** Exercise aim **
Carry on the court opinion about the Capital Development Board suit, beginning right after its final sentence.

-- Begin Page text --

OPINION FILED OCTOBER 17, 1986.
THE PEOPLE EX REL. SAMUEL K. SKINNER, CHAIRMAN OF THE CAPITAL DEVELOPMENT BOARD, APPELLEE,
HELLMUTH, OBATA & KASSABAUM, INC., ET AL., APPELLANTS.
Appeal from the Appellate Court for the Second District; heard
in that court on appeal from the Circuit Court of Lake County,
the Hon. John L. Hughes, Judge, presiding.
JUSTICE MORAN DELIVERED THE OPINION OF THE COURT:
Rehearing denied December 1, 1986.
Plaintiff, as chairman of the Capital Development Board (CDB), filed this action in the circuit court of Lake County against various defendants, alleging breach of an express contract, breach of an implied warranty of habitability, and negligence arising out of the allegedly faulty construction of a building at the College of Lake County (the college). Defendant Hellmuth, Obata & Kassabaum, Inc. (Hellmuth), is an architectural and engineering firm which designed and supervised construction of the building in question. Defendant Miller-Davis Company (Miller) was the general contractor on the project while defendant Thorleif Larsen & Son, Inc. (Larsen), was the masonry subcontractor. Defendant United States Fidelity & Guaranty Company (USF&G) was Miller's construction surety. Defendants moved to dismiss the complaint as barred by the applicable statute of limitations. The trial court granted defendants' motion. The appellate court reversed, holding the statute in question, section 13-214(a) of the Code of Civil Procedure (Ill. Rev. Stat. 1983, ch. 110, par. 13-214(a)), invalid as constituting special legislation. (135 Ill. App.3d 765.) Because a statute was ruled unconstitutional for the first time in the appellate court, we granted defendants' petitions for appeal as a matter of right. See Ill. Const. 1970, art. VI, sec. 4(c); 87 Ill.2d R. 317.

-- End Page text --
-- Begin Supplied records --

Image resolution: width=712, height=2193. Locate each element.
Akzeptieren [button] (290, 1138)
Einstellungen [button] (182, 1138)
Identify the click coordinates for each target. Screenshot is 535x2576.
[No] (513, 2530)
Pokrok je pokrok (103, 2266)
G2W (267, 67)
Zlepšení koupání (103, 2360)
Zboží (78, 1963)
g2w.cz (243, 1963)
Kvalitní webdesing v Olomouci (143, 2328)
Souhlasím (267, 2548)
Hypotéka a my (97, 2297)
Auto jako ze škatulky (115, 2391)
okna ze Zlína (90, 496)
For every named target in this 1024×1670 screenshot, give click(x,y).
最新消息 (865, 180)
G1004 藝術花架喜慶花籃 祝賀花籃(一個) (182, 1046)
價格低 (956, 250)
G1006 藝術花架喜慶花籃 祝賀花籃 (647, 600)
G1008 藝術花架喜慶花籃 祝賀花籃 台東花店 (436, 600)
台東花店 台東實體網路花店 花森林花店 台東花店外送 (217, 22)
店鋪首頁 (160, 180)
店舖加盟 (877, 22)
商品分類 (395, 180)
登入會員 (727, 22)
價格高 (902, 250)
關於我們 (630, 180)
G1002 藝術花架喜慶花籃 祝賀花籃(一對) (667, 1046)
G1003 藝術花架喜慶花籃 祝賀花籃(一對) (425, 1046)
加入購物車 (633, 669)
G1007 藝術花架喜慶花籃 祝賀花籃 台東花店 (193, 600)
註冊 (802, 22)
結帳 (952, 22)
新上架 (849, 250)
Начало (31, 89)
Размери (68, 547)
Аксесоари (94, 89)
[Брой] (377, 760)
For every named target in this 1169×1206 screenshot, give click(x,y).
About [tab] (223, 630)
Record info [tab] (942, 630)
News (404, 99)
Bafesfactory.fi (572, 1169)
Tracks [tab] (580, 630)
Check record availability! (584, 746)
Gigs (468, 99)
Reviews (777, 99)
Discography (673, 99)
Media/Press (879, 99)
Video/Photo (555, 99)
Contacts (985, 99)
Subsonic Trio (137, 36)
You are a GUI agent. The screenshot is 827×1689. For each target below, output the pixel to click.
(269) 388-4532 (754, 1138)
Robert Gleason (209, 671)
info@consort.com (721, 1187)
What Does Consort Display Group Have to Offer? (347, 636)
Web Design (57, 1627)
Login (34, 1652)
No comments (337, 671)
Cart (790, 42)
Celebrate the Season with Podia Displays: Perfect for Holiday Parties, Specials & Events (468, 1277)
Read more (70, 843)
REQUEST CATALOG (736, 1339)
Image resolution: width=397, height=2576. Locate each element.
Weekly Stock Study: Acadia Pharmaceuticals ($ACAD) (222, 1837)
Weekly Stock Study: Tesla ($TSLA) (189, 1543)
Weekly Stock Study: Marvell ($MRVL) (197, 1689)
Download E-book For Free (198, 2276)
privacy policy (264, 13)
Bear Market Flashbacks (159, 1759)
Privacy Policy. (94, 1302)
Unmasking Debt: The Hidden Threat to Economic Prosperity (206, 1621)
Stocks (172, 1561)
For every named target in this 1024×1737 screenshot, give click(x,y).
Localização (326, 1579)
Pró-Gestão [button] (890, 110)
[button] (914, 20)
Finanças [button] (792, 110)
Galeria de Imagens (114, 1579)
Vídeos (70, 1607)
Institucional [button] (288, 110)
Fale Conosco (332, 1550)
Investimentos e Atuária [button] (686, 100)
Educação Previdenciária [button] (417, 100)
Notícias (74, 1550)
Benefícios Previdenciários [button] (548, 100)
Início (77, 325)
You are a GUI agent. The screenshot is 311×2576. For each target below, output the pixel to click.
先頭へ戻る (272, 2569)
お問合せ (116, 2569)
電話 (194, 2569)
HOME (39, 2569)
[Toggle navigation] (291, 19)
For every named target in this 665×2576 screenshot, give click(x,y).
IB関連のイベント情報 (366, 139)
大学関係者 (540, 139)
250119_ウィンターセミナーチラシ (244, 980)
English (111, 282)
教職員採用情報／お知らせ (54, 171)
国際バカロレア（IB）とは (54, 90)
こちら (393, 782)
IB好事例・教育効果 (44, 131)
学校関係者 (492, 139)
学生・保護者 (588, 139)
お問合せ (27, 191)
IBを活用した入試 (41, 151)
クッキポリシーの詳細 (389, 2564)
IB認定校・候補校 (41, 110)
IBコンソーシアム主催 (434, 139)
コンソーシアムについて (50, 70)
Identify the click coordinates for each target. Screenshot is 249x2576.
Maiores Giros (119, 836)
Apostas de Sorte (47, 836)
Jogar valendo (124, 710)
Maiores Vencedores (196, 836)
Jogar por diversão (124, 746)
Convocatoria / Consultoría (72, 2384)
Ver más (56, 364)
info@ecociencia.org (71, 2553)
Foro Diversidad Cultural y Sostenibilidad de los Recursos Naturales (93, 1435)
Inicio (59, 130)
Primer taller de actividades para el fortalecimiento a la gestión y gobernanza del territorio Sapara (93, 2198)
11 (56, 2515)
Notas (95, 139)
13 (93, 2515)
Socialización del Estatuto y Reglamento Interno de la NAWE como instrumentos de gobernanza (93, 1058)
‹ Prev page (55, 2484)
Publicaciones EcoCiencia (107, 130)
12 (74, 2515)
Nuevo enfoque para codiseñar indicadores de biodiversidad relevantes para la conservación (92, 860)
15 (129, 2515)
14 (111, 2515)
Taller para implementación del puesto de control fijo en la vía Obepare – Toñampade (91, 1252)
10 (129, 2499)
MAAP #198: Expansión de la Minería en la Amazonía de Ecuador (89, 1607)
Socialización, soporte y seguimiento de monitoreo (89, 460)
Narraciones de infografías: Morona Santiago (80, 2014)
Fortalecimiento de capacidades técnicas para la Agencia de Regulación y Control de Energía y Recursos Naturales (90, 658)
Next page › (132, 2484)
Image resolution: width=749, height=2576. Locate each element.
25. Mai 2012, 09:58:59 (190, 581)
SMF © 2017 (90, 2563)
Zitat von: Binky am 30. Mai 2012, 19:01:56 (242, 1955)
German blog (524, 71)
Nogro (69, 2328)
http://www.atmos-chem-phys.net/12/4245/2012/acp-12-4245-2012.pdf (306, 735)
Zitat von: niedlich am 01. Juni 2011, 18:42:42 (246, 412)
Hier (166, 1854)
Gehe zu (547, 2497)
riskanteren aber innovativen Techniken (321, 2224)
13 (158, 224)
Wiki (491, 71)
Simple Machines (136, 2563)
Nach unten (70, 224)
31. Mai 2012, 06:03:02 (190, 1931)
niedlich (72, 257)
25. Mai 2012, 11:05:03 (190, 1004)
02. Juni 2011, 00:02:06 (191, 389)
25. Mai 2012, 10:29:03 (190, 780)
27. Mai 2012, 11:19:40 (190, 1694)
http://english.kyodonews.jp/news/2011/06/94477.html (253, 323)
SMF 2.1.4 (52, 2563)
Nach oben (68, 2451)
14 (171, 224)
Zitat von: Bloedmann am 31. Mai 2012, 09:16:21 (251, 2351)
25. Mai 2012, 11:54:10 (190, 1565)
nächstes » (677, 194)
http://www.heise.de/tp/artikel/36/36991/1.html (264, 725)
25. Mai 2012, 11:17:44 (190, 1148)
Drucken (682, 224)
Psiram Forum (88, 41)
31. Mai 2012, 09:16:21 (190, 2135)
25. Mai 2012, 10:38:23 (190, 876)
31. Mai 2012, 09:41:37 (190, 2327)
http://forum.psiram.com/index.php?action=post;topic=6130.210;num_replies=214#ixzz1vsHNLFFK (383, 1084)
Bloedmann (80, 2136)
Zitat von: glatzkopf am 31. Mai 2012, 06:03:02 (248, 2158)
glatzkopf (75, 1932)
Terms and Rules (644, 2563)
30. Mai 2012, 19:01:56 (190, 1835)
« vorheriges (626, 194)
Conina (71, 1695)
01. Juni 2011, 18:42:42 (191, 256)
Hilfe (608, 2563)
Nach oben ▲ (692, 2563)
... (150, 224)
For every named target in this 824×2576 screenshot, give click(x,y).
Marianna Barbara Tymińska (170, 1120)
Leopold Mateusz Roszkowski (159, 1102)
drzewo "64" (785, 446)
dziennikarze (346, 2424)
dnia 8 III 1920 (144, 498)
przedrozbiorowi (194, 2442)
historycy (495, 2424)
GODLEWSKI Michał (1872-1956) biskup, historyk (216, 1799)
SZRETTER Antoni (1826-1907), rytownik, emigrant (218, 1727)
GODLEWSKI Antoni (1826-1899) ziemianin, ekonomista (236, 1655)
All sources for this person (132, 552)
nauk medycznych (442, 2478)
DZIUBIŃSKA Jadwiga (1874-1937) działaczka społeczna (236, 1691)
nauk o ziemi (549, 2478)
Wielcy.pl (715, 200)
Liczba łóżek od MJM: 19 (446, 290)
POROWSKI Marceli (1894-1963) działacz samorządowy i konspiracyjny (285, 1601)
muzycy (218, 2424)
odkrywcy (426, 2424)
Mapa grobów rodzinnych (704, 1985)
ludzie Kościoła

-- End Supplied records --

** Task output **
Defendants raise two issues for review: (1) Is section 13-214(a) constitutional, and (2) if section 13-214(a) is constitutional, does its limitations period apply to construction sureties?
The building in question was designed by defendant Hellmuth pursuant to an agreement, executed in 1968, with the college's board of trustees. The agreement also obligated Hellmuth to supervise the building's construction. The CDB succeeded to the rights of the college's board of trustees under the agreement by virtue of section 10.04 of the Capital Development Board Act of 1972, which entrusts the CDB with the responsibility to "construct and repair, or contract for and supervise the construction and repair of, buildings under the control of or for the use of any State agency." (Ill. Rev. Stat. 1973, ch. 127, par. 780.04.) Count I of plaintiff's complaint alleges that Hellmuth failed to meet its contractual obligations regarding the design of the building and supervision of construction, while count II alleges that Hellmuth was negligent in design and supervision.
Defendant Miller was the general contractor, pursuant to a construction contract entered into in May of 1972 between Miller and the Illinois Building Authority. The building authority assigned the contract to the CDB in September of 1972. Count III of the complaint alleges that Miller breached this contract by failing to conform to the contractual specifications. Count IV alleges that Miller negligently constructed the building.
Defendant Larsen was the masonry subcontractor on the project, pursuant to a contract with Miller. Count V of the complaint alleges that the CDB was an intended third-party beneficiary of the contract between Larsen and Miller, and that Larsen breached this contract by improperly constructing the masonry. Count VI alleges that plaintiff was damaged by the negligent construction of the masonry.
Defendant USF&G, in May 1972, issued a bond guaranteeing Miller's performance under Miller's contract with the Illinois Building Authority (as noted above, this contract was assigned to the CDB). Count VII of the complaint alleges that, due to Miller's breach, USF&G is obligated to CDB under the performance bond.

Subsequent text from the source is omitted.